Forgiveness is also not completely unfamiliar to us. As a child, I routinely broke the rules, was probably a total pain in the neck to live with as a moody teen, and because I have no doubts that my 91 year old parents still love me—I know I’ve been forgiven for riding my tricycle around the block unsupervised at the age of four, or from coming home after curfew a time or ten when I was in high school. And because my parents have forgiven me for these ways in which I acted up as a kid, I at least have a concrete idea of what forgiveness feels like. So, it’s not that hard to imagine that God also has forgiven me for the petulant ways in which I have often separated myself from the Body of Christ, either by ignorance or willfulness. After all, if my mom and dad can forgive, how much more able is God to do so?

RECORDED DATA -
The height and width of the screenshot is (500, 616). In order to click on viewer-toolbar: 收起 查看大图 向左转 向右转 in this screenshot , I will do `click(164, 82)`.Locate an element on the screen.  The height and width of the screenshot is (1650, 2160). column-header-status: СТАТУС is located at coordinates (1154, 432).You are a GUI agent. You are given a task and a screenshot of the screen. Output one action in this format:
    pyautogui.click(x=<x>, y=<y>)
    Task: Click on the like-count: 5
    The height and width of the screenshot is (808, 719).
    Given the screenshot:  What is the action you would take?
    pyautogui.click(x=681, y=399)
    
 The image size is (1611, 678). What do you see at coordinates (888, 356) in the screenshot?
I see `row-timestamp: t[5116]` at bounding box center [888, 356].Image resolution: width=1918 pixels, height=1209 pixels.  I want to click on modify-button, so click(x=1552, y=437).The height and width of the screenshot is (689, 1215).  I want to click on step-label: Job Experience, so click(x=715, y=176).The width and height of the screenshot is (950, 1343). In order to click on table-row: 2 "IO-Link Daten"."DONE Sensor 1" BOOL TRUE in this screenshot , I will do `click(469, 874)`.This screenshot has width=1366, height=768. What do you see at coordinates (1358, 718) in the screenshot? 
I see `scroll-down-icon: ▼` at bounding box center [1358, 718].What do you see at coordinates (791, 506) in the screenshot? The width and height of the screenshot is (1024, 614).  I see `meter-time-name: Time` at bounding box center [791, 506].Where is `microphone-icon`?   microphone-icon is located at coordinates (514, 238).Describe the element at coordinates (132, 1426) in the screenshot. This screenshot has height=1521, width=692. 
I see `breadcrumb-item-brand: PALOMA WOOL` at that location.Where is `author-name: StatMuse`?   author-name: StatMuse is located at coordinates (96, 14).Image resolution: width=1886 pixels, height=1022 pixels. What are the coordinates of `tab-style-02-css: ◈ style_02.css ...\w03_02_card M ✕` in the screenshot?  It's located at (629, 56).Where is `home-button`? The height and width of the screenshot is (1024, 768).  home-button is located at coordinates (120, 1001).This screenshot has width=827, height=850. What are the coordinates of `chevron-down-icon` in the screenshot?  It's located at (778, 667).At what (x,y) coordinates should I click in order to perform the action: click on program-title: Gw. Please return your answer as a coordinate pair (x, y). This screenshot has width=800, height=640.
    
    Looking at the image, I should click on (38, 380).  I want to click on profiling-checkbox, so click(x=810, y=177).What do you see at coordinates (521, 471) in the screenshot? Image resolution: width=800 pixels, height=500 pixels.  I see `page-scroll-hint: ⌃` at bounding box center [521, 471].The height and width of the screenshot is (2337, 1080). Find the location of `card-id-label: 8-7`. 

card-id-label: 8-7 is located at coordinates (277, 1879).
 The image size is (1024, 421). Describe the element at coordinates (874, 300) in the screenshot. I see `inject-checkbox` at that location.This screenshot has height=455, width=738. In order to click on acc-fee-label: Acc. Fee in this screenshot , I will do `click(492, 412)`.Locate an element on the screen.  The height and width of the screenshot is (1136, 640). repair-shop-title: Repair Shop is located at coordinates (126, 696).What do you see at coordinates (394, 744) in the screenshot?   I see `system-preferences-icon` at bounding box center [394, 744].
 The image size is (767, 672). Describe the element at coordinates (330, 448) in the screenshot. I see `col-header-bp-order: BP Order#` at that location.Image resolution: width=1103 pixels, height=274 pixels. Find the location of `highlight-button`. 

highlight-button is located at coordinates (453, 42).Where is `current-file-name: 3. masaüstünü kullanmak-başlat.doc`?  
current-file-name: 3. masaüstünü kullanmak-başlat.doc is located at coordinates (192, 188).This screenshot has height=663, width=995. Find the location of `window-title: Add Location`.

ASSIGNMENT -
Please pick up the reflection on forgiveness at the top of the page and continue it from its final sentence.

RESPONSE TO THIS EXERCISE -
But then there’s resurrection—that one is harder to wrap our heads around. It’s one of the core doctrines of Christianity, but resurrection—how do we begin to understand that one? I would have followed Jesus anyway on the basis of his message and mission alone; he had me at “Love your neighbor as yourself.” I don’t need resurrection to convince me, but here we are, on the first day of a celebration of resurrection that lasts for fifty days! So it makes sense to at least try to understand it!

The first followers of Jesus and the developing church clear up to the present day don’t unanimously agree about what resurrection is. Oh we agree that the stone was moved and the body was gone. We agree that Jesus appeared to Mary and later to the disciples, and that Thomas was invited to touch the risen Lord. But what does it mean? When we profess the Nicene Creed, we say “We look for the resurrection of the dead and the life of the world to come.” What does that mean?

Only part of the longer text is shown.